Por Reinaldo Azevedo
Alguém tem alguma dúvida de que os bravos procuradores da Lava Jato são como personagens da música “Meu disfarce”, de Carlos Colla, celebrizada nas vozes de Chitãozinho e Xororó? Lá está: “Digo coisas que não faço/ faço coisas que não digo”. A canção é de amor. Sem um tantinho de hipocrisia, nem há romance. Já o hipócrita profissional, na vida pública, é um problema e pode provocar muitos desastres. E os valentões da Lava Jato são precisamente isto: hipócritas. É o que evidencia mais uma reportagem do site The Intercept Brasil. Vamos ver?
O lavajatismo entrou em guerra com Augusto Aras, procurador-geral da República, quando este decidiu lembrar que há uma Constituição no país e que o ente cuja existência é garantida pela Carta é o Ministério Público, não a Lava Jato — ou as forças-tarefa. E isso implica que estas não podem ser donas de arsenais de informações que não estão submetidos a controle nenhum, a não ser a vontade de seus respectivos coordenadores.
Temos falado — nós, da imprensa — em “compartilhamento” de dados. A palavra nem é a melhor porque se compartilham coisas com terceiros. No caso do MPF, a palavra nem é essa porque, reitere-se, a força-tarefa é um arranjo operacional, com um nome publicitário: não se trata de um ente estranho ao MP com o qual este devesse compartilhar coisas — ou o contrário. Trata-se apenas de não permitir que um grupo de procuradores privatize informações, sonegando-as ao ente cuja existência é assegurada pela Constituição. Transcrevo um trecho do que informa o TIB. Volto depois.

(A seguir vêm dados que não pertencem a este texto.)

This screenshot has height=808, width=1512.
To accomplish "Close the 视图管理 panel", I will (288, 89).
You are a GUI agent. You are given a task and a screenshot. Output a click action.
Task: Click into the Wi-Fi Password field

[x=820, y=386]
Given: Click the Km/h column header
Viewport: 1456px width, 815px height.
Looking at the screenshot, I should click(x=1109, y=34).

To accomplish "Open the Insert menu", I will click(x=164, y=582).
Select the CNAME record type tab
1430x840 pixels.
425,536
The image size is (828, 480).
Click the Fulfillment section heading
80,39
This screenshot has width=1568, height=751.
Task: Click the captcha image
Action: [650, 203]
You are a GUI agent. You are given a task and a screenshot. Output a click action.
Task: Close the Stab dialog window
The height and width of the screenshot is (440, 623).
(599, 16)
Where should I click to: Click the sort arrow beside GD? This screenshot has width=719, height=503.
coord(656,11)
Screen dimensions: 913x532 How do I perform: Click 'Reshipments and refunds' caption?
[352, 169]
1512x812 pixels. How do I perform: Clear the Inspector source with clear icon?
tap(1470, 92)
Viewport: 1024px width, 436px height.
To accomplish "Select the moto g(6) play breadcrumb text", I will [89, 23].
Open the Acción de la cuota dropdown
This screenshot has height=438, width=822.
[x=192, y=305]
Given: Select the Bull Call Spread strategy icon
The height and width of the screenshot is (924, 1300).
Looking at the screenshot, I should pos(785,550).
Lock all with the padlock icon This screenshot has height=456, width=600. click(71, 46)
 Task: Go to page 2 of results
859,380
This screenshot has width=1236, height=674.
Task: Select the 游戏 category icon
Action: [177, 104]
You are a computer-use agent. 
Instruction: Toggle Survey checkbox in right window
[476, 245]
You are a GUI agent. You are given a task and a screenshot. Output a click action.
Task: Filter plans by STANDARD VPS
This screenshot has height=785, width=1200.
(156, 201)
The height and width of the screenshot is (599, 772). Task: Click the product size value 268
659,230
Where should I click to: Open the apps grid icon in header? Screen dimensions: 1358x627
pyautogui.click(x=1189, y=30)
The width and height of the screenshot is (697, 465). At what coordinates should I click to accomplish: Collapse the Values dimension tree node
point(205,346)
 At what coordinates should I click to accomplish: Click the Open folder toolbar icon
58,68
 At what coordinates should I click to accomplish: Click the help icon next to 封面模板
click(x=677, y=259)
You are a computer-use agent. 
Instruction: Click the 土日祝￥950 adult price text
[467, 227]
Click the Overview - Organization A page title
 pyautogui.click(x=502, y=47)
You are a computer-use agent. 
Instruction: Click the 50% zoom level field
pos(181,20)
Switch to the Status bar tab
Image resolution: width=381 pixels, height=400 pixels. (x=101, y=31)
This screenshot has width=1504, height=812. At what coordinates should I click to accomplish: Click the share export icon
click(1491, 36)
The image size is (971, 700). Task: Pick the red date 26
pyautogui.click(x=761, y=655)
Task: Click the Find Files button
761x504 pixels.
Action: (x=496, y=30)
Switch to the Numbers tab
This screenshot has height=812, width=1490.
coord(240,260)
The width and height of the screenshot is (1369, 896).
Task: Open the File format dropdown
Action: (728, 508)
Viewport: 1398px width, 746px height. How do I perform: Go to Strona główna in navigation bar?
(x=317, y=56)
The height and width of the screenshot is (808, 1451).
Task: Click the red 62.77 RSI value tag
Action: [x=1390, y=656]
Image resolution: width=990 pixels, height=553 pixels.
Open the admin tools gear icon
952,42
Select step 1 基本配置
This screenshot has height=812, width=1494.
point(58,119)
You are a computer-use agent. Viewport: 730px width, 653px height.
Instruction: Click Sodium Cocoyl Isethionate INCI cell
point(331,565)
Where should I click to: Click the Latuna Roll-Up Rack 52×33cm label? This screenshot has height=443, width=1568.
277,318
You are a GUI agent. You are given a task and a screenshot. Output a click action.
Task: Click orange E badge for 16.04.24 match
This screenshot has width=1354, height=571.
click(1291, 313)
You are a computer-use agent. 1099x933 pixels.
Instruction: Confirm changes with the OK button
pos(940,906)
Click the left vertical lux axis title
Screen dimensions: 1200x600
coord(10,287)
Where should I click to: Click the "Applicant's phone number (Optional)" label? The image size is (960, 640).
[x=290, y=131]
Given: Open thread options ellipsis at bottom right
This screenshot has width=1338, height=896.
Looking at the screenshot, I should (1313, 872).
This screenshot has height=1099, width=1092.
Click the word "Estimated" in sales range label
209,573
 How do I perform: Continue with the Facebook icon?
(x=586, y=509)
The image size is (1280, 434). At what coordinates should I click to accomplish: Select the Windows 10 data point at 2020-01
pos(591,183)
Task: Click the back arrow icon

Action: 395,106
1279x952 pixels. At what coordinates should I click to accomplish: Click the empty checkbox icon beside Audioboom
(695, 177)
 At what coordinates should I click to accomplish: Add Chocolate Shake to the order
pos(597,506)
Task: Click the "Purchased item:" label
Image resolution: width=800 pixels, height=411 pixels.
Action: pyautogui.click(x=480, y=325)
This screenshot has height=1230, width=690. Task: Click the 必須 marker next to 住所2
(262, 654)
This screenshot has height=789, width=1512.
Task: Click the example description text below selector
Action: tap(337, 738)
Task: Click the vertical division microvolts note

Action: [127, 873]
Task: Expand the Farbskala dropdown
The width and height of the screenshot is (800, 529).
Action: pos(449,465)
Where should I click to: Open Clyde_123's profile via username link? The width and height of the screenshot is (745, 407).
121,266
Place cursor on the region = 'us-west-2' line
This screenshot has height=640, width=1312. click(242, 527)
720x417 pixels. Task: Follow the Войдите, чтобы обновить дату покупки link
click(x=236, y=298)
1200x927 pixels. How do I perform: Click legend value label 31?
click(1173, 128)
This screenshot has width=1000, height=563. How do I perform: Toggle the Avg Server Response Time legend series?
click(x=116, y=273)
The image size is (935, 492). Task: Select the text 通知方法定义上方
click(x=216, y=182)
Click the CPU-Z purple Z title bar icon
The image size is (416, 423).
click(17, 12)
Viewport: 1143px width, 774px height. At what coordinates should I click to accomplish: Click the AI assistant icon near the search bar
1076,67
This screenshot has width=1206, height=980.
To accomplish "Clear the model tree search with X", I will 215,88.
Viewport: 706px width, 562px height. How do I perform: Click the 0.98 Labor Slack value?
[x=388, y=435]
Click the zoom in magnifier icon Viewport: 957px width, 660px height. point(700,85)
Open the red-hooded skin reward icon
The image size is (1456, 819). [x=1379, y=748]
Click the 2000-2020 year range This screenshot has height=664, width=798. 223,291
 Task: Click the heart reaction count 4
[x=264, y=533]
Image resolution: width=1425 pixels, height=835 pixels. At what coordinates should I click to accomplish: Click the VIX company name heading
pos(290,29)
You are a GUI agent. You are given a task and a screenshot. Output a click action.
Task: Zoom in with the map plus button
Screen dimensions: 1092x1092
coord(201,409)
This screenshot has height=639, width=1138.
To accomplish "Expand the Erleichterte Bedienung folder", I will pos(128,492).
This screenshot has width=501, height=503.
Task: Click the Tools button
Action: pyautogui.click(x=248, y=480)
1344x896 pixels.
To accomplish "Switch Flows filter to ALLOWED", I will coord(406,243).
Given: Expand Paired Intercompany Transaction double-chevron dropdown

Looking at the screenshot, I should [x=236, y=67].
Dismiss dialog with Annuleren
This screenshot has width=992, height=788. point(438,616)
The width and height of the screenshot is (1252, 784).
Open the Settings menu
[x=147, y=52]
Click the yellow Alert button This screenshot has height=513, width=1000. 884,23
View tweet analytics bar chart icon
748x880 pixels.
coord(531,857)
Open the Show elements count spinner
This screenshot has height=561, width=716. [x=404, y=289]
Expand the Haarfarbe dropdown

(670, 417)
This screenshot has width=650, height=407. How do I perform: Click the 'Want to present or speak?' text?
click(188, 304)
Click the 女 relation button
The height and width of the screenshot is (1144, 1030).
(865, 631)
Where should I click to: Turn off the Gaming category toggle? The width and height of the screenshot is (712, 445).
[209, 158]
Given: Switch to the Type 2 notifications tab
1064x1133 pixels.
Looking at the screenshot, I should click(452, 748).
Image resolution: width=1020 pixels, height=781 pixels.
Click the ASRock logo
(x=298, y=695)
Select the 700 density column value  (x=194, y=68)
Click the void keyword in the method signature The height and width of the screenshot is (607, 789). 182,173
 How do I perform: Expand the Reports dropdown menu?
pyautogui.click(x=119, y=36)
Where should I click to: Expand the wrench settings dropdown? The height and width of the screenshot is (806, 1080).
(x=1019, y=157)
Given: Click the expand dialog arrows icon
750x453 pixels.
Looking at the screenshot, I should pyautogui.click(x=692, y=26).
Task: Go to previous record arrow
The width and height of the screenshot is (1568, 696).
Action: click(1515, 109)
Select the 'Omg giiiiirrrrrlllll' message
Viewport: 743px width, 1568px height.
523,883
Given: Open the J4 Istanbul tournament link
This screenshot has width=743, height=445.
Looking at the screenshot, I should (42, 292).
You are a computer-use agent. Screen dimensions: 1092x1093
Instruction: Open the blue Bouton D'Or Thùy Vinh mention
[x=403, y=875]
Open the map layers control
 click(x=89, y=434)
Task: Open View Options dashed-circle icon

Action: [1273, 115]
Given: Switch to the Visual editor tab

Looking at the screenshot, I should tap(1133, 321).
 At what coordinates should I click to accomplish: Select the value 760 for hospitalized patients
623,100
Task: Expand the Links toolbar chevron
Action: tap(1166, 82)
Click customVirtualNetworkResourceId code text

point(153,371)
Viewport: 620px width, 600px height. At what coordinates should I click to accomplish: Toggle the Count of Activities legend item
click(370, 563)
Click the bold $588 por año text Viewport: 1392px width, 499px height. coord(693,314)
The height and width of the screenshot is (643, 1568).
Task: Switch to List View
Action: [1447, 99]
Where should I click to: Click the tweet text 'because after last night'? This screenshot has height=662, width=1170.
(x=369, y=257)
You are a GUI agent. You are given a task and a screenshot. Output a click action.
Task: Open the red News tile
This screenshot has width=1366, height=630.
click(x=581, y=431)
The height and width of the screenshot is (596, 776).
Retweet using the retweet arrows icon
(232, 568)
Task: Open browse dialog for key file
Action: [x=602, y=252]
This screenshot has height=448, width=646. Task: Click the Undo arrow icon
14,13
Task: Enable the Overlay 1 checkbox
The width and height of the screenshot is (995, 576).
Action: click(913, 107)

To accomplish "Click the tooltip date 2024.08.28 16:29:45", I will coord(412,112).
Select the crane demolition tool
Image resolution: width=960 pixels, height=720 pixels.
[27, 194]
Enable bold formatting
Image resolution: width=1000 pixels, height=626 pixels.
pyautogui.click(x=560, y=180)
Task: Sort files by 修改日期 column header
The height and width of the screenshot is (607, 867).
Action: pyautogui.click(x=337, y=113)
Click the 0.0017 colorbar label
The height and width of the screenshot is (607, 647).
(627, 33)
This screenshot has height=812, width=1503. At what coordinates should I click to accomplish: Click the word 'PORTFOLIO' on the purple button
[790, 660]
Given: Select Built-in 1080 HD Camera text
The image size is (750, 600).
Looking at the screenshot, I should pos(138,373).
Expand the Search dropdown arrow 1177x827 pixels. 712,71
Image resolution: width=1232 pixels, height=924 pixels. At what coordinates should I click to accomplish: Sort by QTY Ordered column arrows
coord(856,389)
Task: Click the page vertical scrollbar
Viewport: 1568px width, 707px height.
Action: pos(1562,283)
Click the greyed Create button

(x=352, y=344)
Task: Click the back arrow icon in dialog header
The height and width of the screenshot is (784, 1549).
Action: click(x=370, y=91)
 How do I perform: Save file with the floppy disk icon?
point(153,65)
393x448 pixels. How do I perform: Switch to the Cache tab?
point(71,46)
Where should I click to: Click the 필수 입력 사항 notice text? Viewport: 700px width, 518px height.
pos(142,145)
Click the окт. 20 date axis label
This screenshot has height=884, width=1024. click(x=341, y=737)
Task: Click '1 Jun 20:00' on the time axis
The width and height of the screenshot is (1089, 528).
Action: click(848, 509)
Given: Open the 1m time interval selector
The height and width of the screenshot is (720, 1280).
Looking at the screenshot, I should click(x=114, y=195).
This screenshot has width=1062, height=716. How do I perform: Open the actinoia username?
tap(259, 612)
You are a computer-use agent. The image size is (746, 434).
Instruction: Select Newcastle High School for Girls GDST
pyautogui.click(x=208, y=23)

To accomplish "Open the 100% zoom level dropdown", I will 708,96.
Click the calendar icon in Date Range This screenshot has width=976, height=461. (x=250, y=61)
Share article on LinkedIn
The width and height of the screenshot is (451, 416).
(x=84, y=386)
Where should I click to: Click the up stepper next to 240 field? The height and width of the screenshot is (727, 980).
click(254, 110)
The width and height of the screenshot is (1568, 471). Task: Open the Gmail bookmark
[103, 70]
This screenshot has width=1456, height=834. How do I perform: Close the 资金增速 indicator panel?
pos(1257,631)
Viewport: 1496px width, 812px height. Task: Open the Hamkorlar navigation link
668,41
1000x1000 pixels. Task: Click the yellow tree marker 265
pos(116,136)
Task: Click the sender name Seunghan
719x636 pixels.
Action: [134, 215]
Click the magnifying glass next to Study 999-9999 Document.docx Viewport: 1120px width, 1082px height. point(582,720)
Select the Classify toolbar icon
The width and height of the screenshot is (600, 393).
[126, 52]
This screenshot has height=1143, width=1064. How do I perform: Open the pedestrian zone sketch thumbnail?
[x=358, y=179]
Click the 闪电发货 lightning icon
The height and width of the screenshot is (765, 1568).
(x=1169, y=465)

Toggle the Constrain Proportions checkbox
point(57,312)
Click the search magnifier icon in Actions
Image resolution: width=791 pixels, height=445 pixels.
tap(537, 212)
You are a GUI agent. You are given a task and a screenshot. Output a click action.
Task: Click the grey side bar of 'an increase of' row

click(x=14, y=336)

Ah, sim: os procuradores se referem a Lula como “o 9” ou “nono elemento”, numa referência ao fato de que o ex-presidente perdeu o mindinho da mão esquerda, decepado num acidente de trabalho. Quem é capaz de fazer tal uso de um acidente de trabalho, num país de trabalhadores na maioria pobres, é capaz de mais o quê?
Respondo: de fazer pouco caso da morte da mulher, do irmão e até no neto de sua presa — uma criança de 7 anos. Limites? Não! Eles não têm. Nem os morais nem os institucionais. Se depender de Edson Fachin, fica tudo como está. O país continuará entregue a esses varões e varoas de Plutarco.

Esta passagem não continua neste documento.